* BEGIN *

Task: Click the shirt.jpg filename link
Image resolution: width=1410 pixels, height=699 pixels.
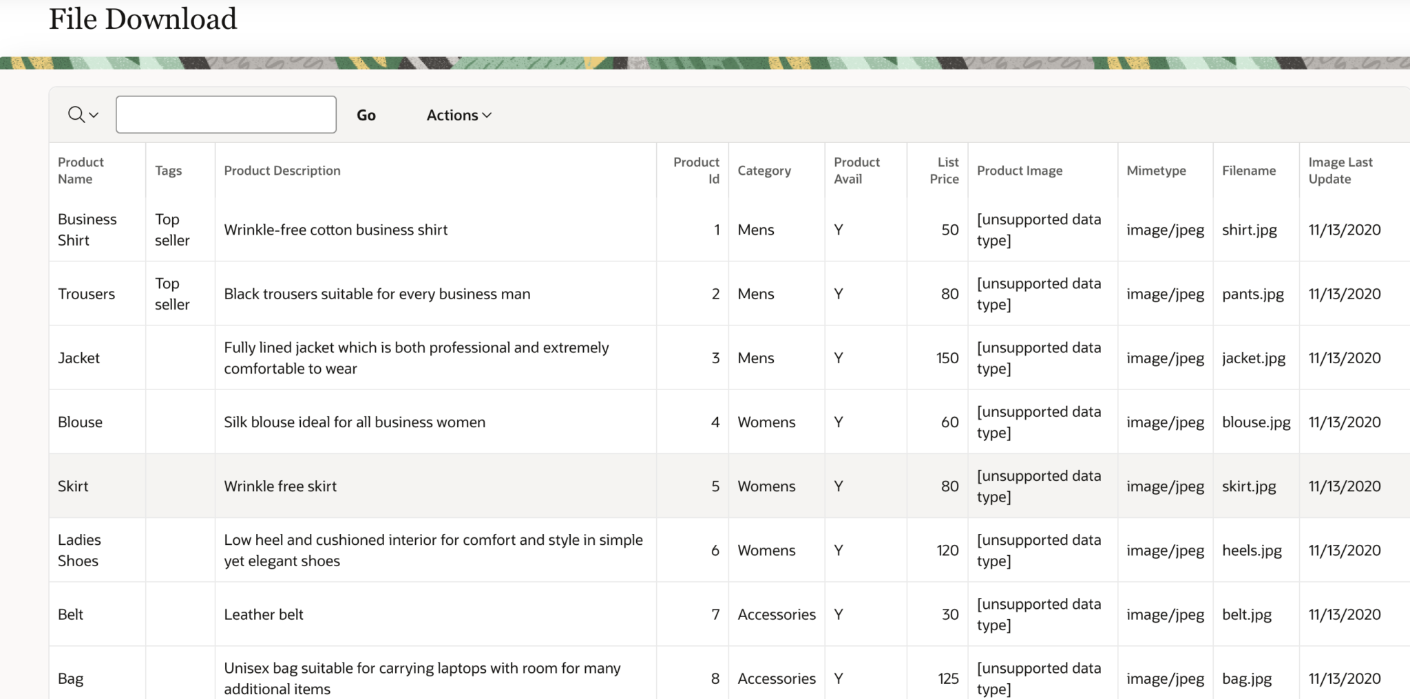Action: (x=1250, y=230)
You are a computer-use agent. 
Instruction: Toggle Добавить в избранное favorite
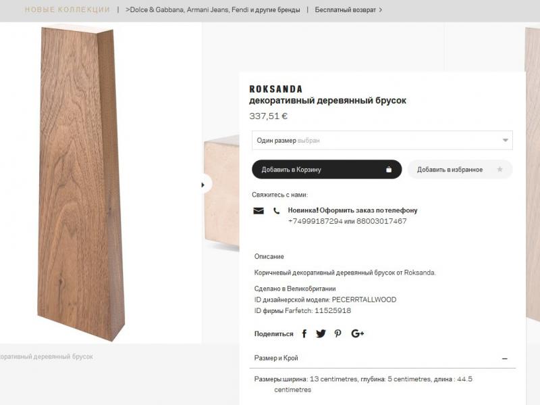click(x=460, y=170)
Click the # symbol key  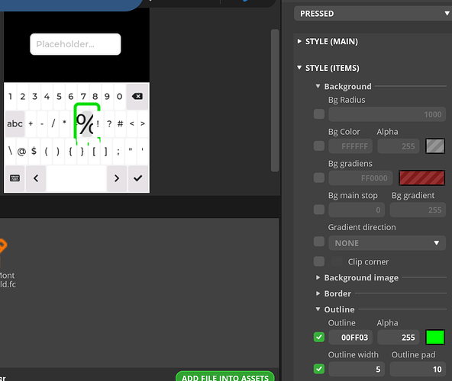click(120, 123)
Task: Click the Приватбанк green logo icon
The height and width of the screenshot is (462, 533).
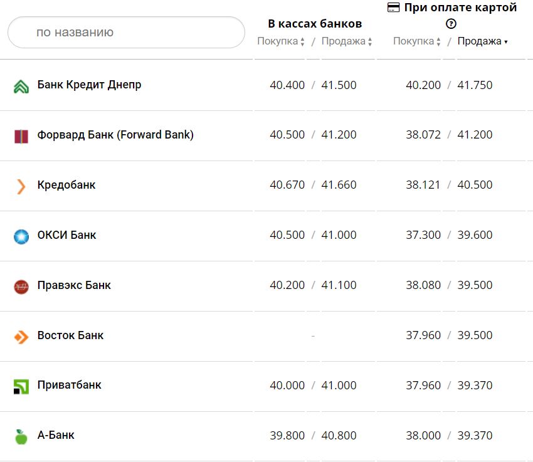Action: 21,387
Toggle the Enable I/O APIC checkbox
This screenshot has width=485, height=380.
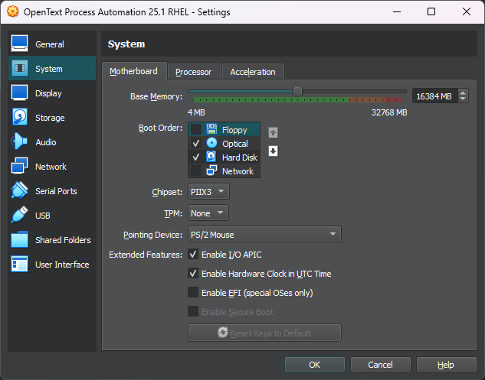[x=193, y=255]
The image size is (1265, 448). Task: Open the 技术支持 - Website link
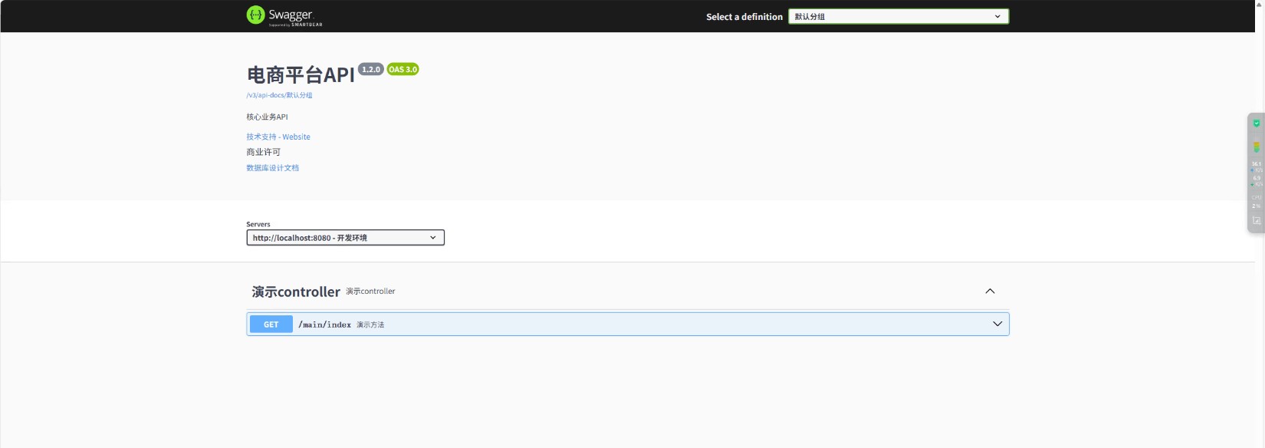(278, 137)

* END *

Problem statement>
Could you give the rows again, starting with the line containing "The image size" and going on through the end of the rows, substituting "Homepage" for "Website" and leaving everything else unchanged? Leave the pictures out of your answer.

Answer to the problem>
The image size is (1265, 448). Task: Open the 技术支持 - Homepage link
(278, 137)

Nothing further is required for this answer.